DEMOCRATIC Congress (DC) deputy leader Monyane Moleleki says the party’s National Executive Committee (NEC) will patiently wait for National Assembly Speaker Ntlhoi Motsamai to announce their withdrawal from the government.
However, Mr Moleleki stressed in an interview with the Lesotho Times yesterday that any delays in making the announcement would not reverse the NEC’s decision.
He said DC Secretary-General Ralechate ‘Mokose submitted a letter to the National Assembly stating the DC’s decision to pull out of the seven-party governing coalition.
Mr Moleleki, along with NEC members aligned to his Lirurubele (butterflies) faction, last week pulled out of the governing coalition citing its alleged failure to unite the politically-polarised nation, corruption, nepotism and deteriorating relations with development partners among the reasons for the decision.
Mr Moleleki and four other ministers and deputies also resigned from government, before moving to the National Assembly’s crossbench last Friday to signify their withdrawal from the government.
--------------------
=== Work to complete ===
Carry on the news report about the Democratic Congress leaving Lesotho's governing coalition, starting right after its last sentence. The material that comes after has no connection to the text above.
--------------------
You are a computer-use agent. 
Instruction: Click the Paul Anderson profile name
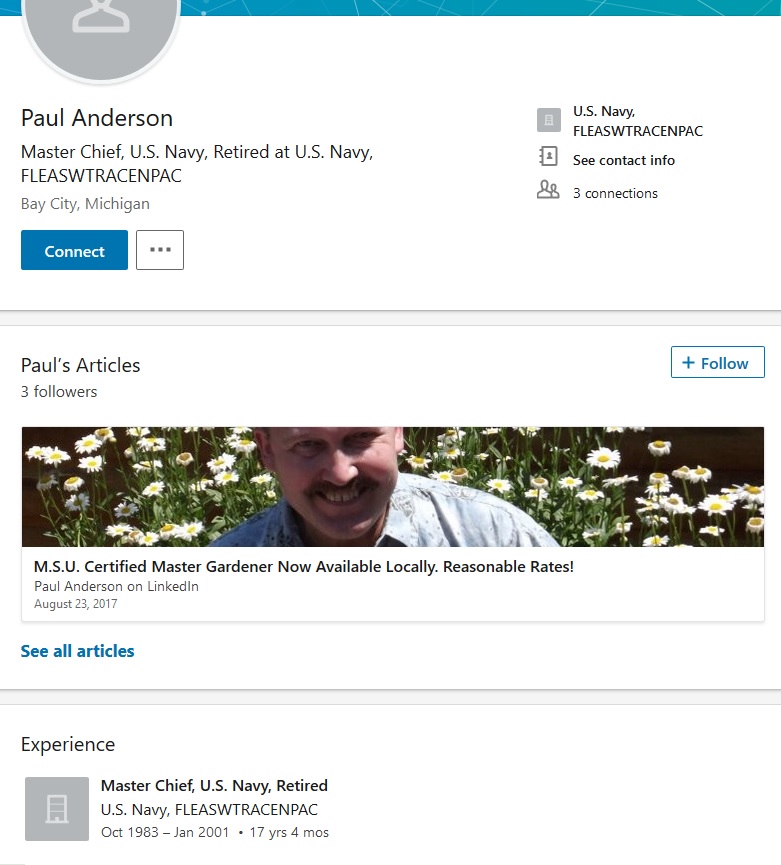coord(97,118)
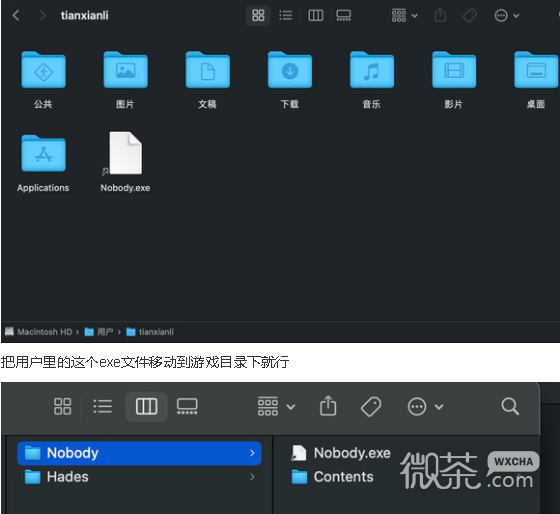Click the share icon in top toolbar

pyautogui.click(x=440, y=15)
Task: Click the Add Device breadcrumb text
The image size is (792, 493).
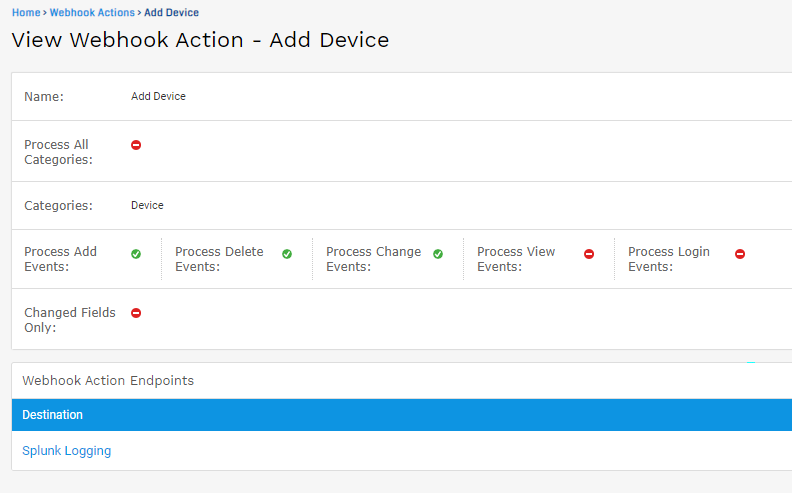Action: 171,13
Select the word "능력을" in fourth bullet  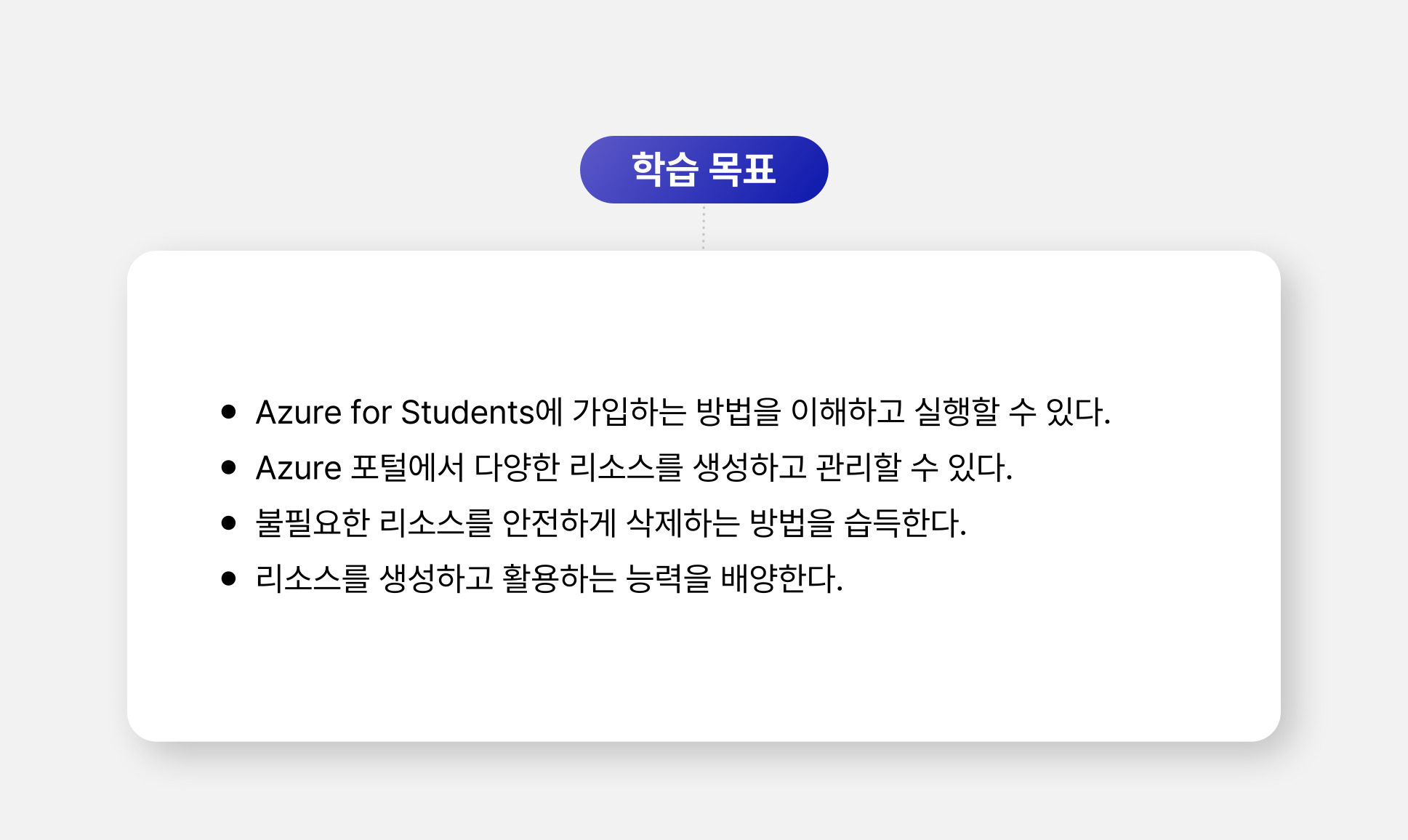tap(668, 578)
--------------------
=== Answer section ===
However, the Lirurubele-aligned MPs’ expectation of having the decision announced by Ms Motsamai was dashed since Monday after she proceeded with normal parliamentary business.
The Lesotho Times is in possession of a copy of the letter dated 10 November 2016 and addressed to Ms Motsamai.
Headlined “Withdrawal of the Democratic Congress (DC) from the coalition government (Khokanyana’ Phiri)” it is signed by Mr ‘Mokose and reads: “The national executive committee at its sitting of 10 November 2016 resolved to withdraw the DC from the coalition government with immediate effect.”
For her part, Ms Motsamai only acknowledged receiving the letter but did not mention when the letter would be read to the house.
However, Mr Moleleki said they were patiently waiting for the official announcement but cautioned the speaker the NEC’s decision was “final and her delays would not change anything”.
“We have to practice restraint and patience by giving everyone an all-round opportunity to deeply reflect on what they do and say,” he said. “So we will give her the time she needs to read our letter to the house. If she delays, whatever she rules may be overtaken by events, because we have resigned and she cannot un-resign us.”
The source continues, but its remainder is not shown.